THERE is always an atmosphere about the East, and a story in this book, entitled "The Curse," is most dramatic. It tells of an Englishwoman who invoked the wrath of a Yogi, or holy man, who demanded the Englishwoman's Ayah to procure him a hair from her mistress's head. The terrible tragedy that was averted by the faithful servant giving the Yogi a mat hair instead of the human one will enthral everyone. Another amazing tale from the East concerns the experience of three Englishmen and two women who witnessed the spectacle of weights, amounting to two tons, lifted of their own accord to a height of nearly two feet from the floor by, apparently, mental suggestion.
To readers interested in spiritualism two stories of photographic manifestation will prove interesting. One about a certain rector, who, on taking photographs of an historic church, found on every negative the figures of priests and nuns kneeling or officiating at the altar. The other is of an engaged girl, who had her photograph taken at a studio. Finding that the photographers were very loath to let her see proofs, she sent a friend, who finally persuaded them to reveal the proofs. The friend was horrified to see in the proofs the figure of the engaged girl's future husband standing behind his fiancée with an upraised dagger, a manifestation that was dreadfully fulfilled. Another story dealing with photographs, and a most poignant one, is that of a man who relates how on three occasions a photograph of someone dear to him has been destroyed prior to the subject's death. In this way he has received a warning of the death of his wife and his two sons, and he most tragically ends: "I have one photograph left, and I shall feel so happy when I lose that; it is a photograph of myself!"'
AN interesting example of television is the story told by a member of the Scott's South Pole Expedition in 1912, who had a vision of the Norwegians reaching the South Pole on the exact day that nearly a year later he learnt that they did actually arrive.

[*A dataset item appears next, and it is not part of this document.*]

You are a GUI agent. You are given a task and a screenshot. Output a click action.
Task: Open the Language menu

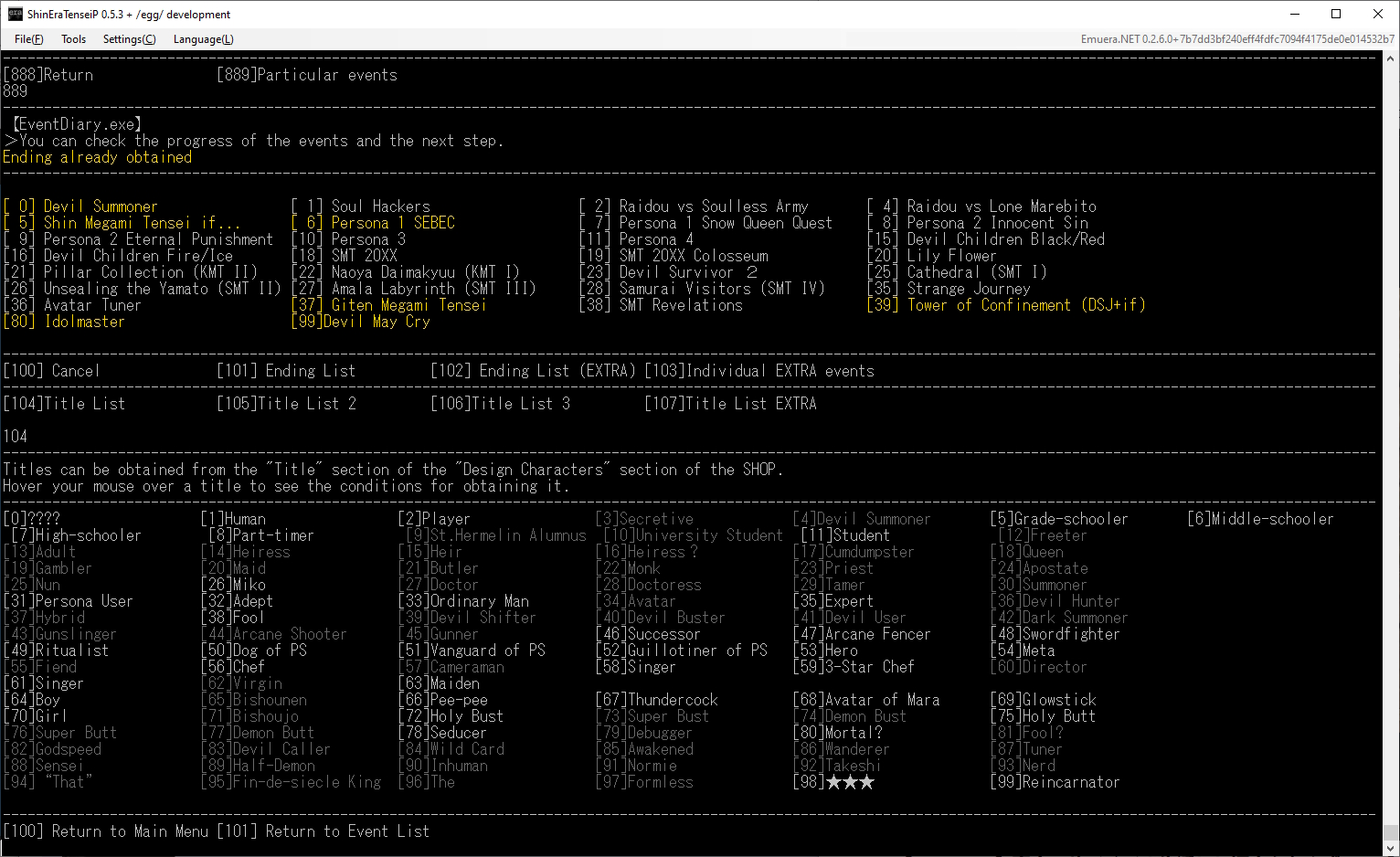pyautogui.click(x=203, y=39)
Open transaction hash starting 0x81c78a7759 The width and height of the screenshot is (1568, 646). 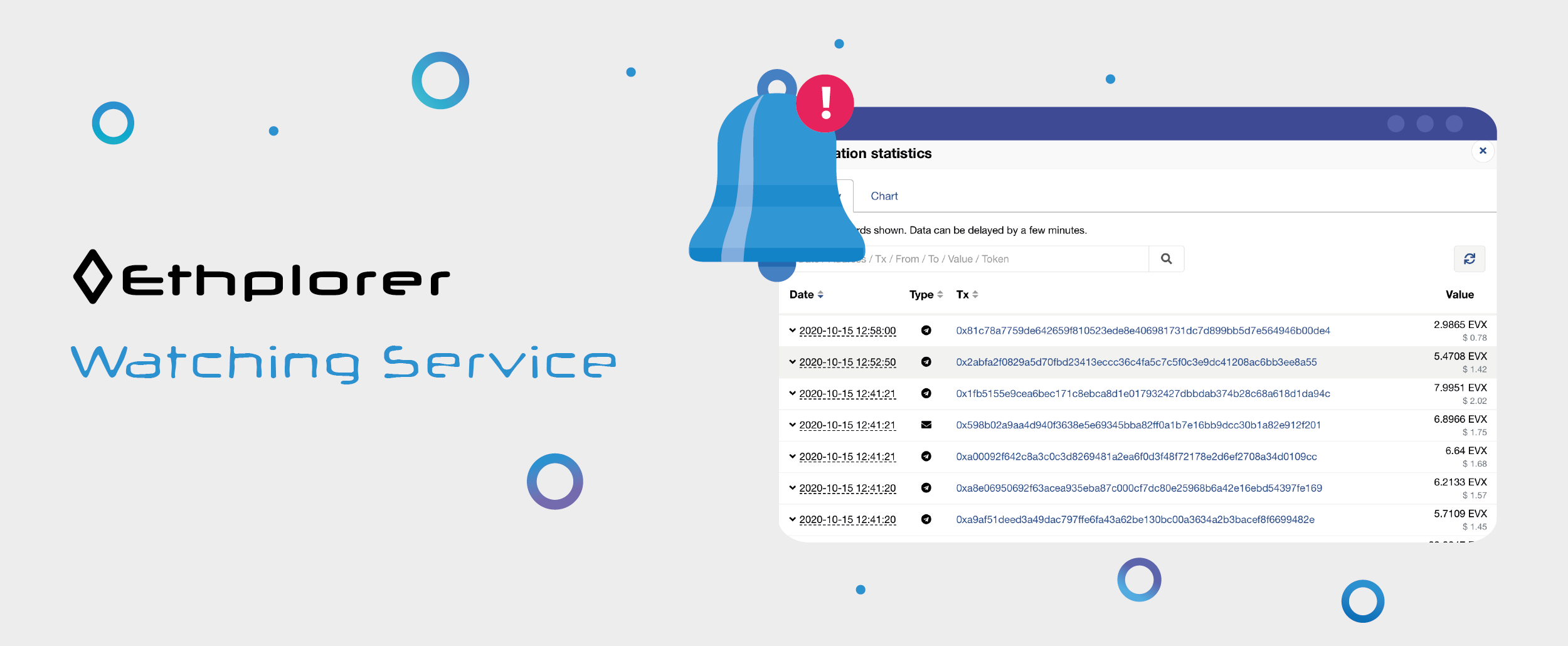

THERE are countless other intriguing stories and recollections in this book, and Weird Stories makes a most successful "thriller." Particularly so because the majority of the stories concern twentieth-century experiences, which seem all the more eerie in a world that is no longer ruled by a general superstition of, to quote the Ingoldsby Legends, "Witches and Warlocks, Ghosts, Goblins and Ghouls." — WILFRED GAVIN.